Mit wem nicht allem an Größen sie befreundet war; wer da nicht aller in ihrem Haus im Salzkammergut zu Besuch war, angefangen von Canetti, wenn es ihr schon verwehrt war, in Wien einen Salon zu führen wie adelige Damen hingegangener Zeiten, das bekäme sie nun gern zu hören, wohl lieber, als dass sie einem Doderer mit einem erhellenden Essay zu seinem Durchbruch verholfen hat wie Jahre später einer Inge Merkel – aber sie ließe sich von mir auch gern daran erinnern, mit wie sparsamen Bewegungen sie das Lernet-Sportboot Alexander Holenias gerudert hat.

Oder daran, dass sie, eine junonische Erscheinung, in jederlei Gesellschaft und zu jedem Anlass stimmig gekleidet war wie kaum eine andere. Oder dass sie dank ihrem charaktervollem Gesicht wohl einen jeden, der sie nicht kannte, sie einzuschätzen veranlasst hat: Ist das eine Künstlerin, welcher Sparte auch immer, oder eine Geisteswissenschaftlerin?

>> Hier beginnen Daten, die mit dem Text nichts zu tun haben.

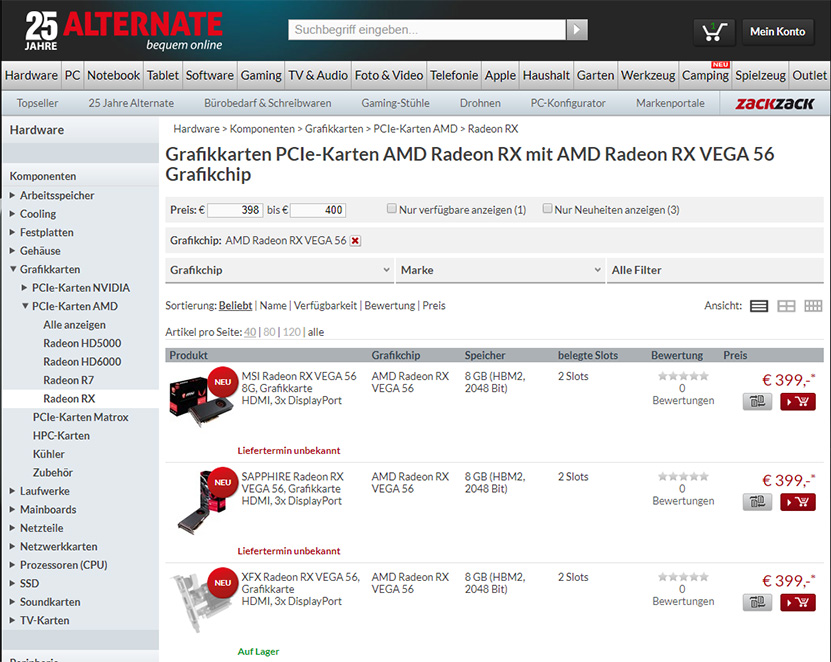Collapse the PCIe-Karten AMD tree node
Image resolution: width=831 pixels, height=662 pixels.
point(25,307)
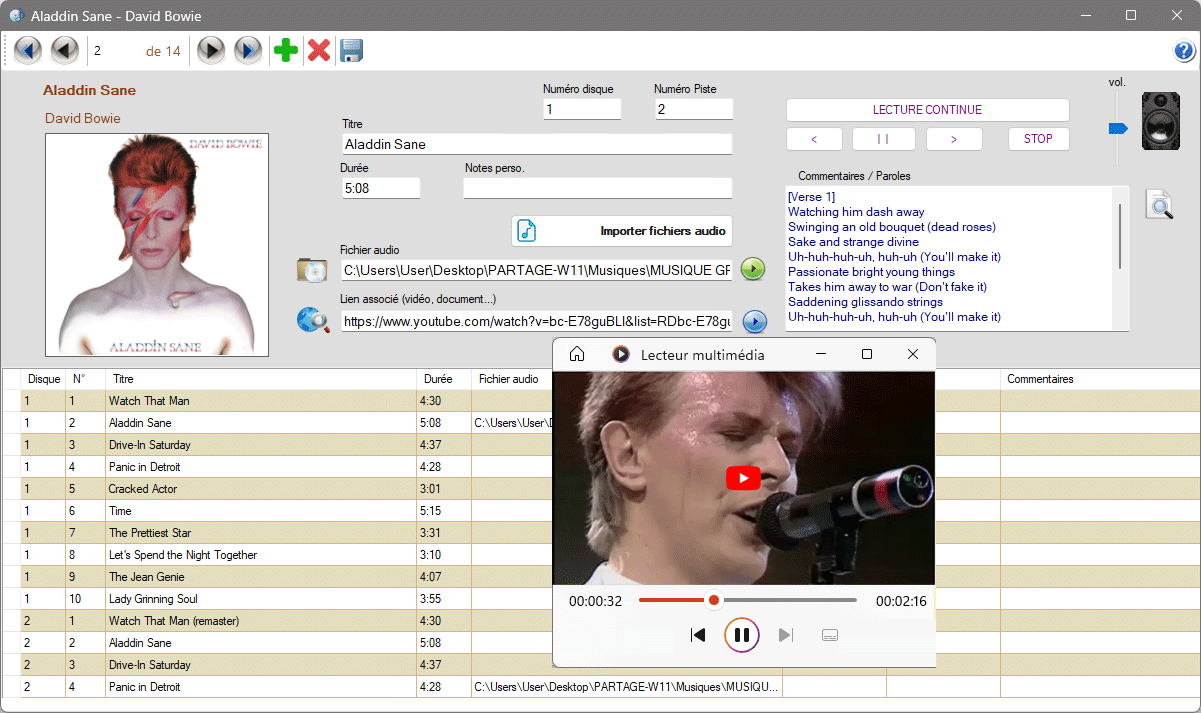Go to the first track record
The height and width of the screenshot is (713, 1201).
point(28,50)
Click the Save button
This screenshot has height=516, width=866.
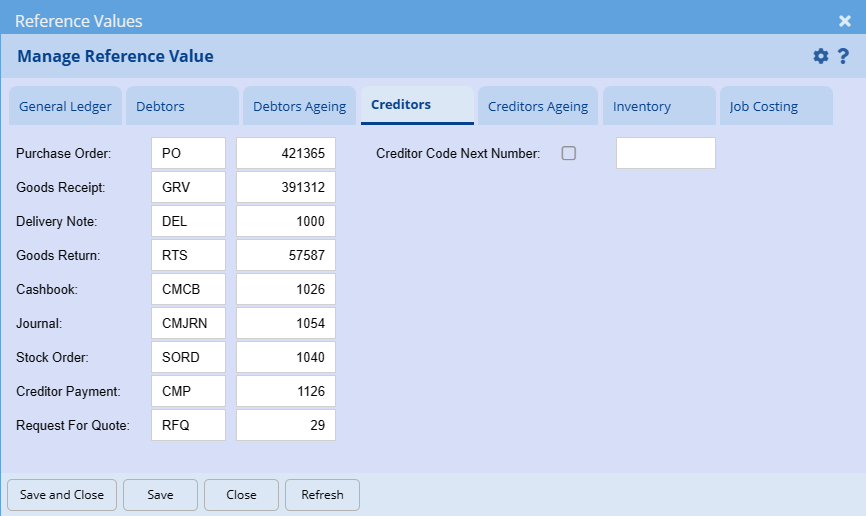tap(160, 494)
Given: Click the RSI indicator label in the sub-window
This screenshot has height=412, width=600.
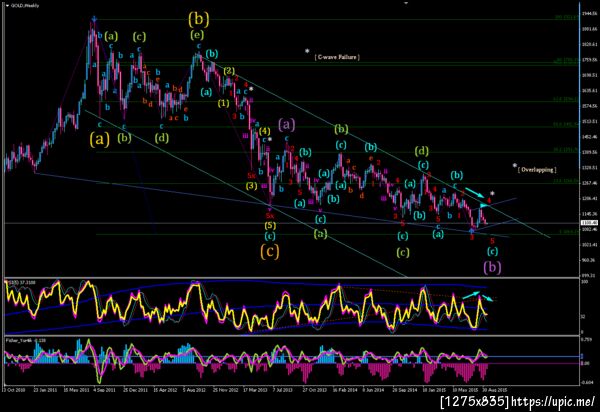Looking at the screenshot, I should 16,282.
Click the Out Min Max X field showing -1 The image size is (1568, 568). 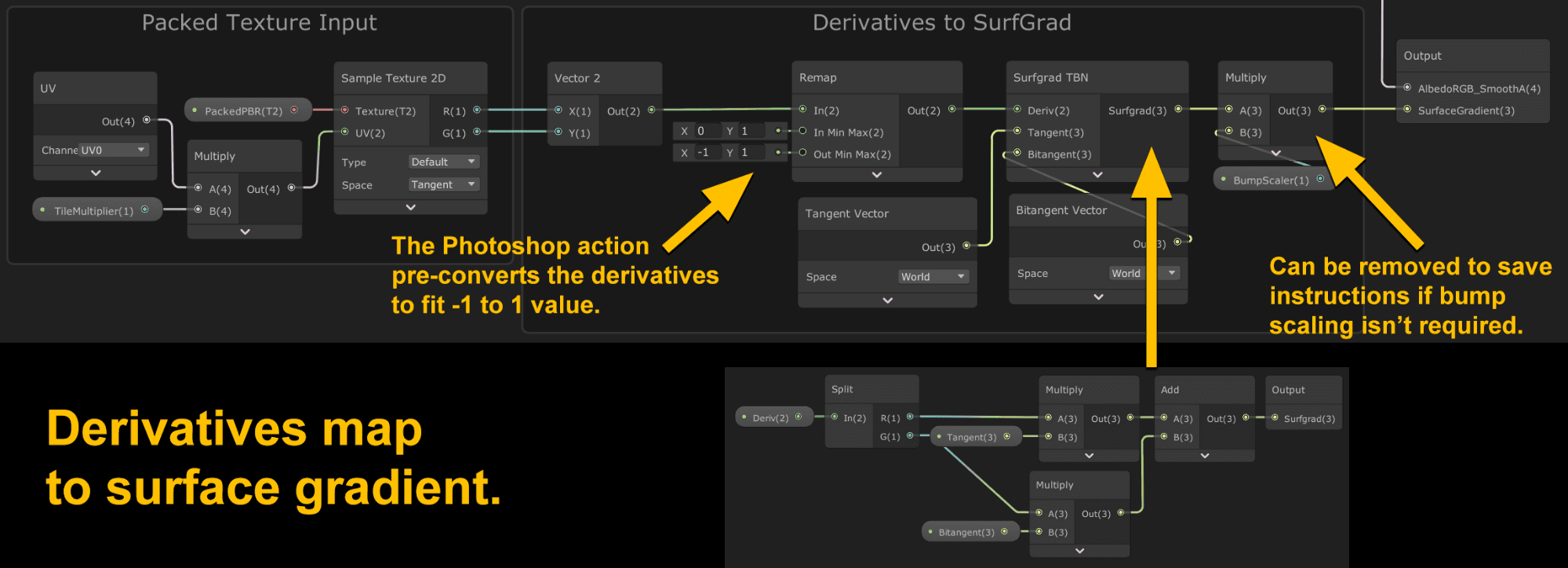click(x=708, y=152)
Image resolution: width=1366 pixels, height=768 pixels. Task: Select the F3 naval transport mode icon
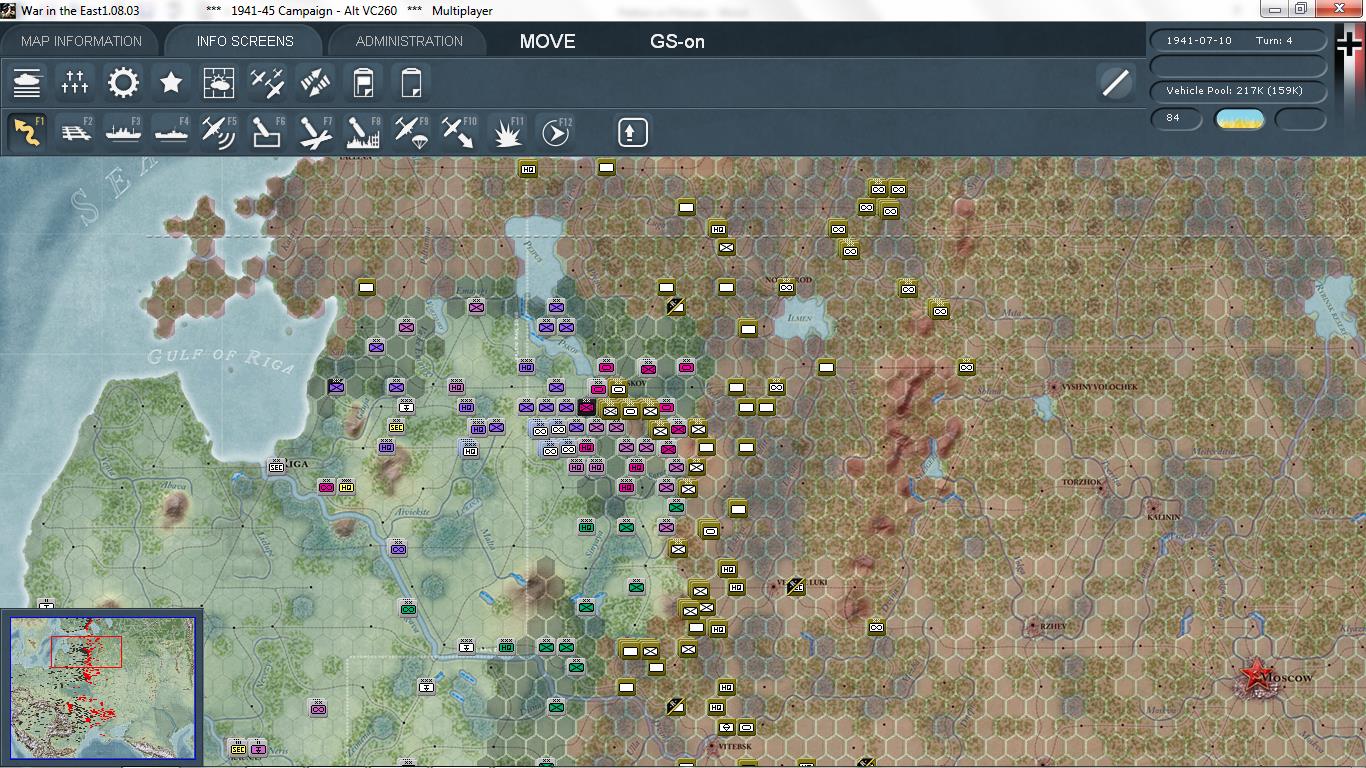coord(123,131)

Mein Enthusiasmus möge sie verjüngt haben in ihren späteren Jahren, und meinen Dank für die sieben Sommer und Winterferien in ihrem Salzkammerguthaus habe ich ihr erst mit einem Gedenkbuch abgestattet, als sie nicht mehr ins Ätherische verfeinert war – „Was du mir wünschen sollst, kannst du mir in Worten nicht wünschen, also geh jetzt – alles Gute für Tirol!“ (Das war der Abschied von ihr für immer.)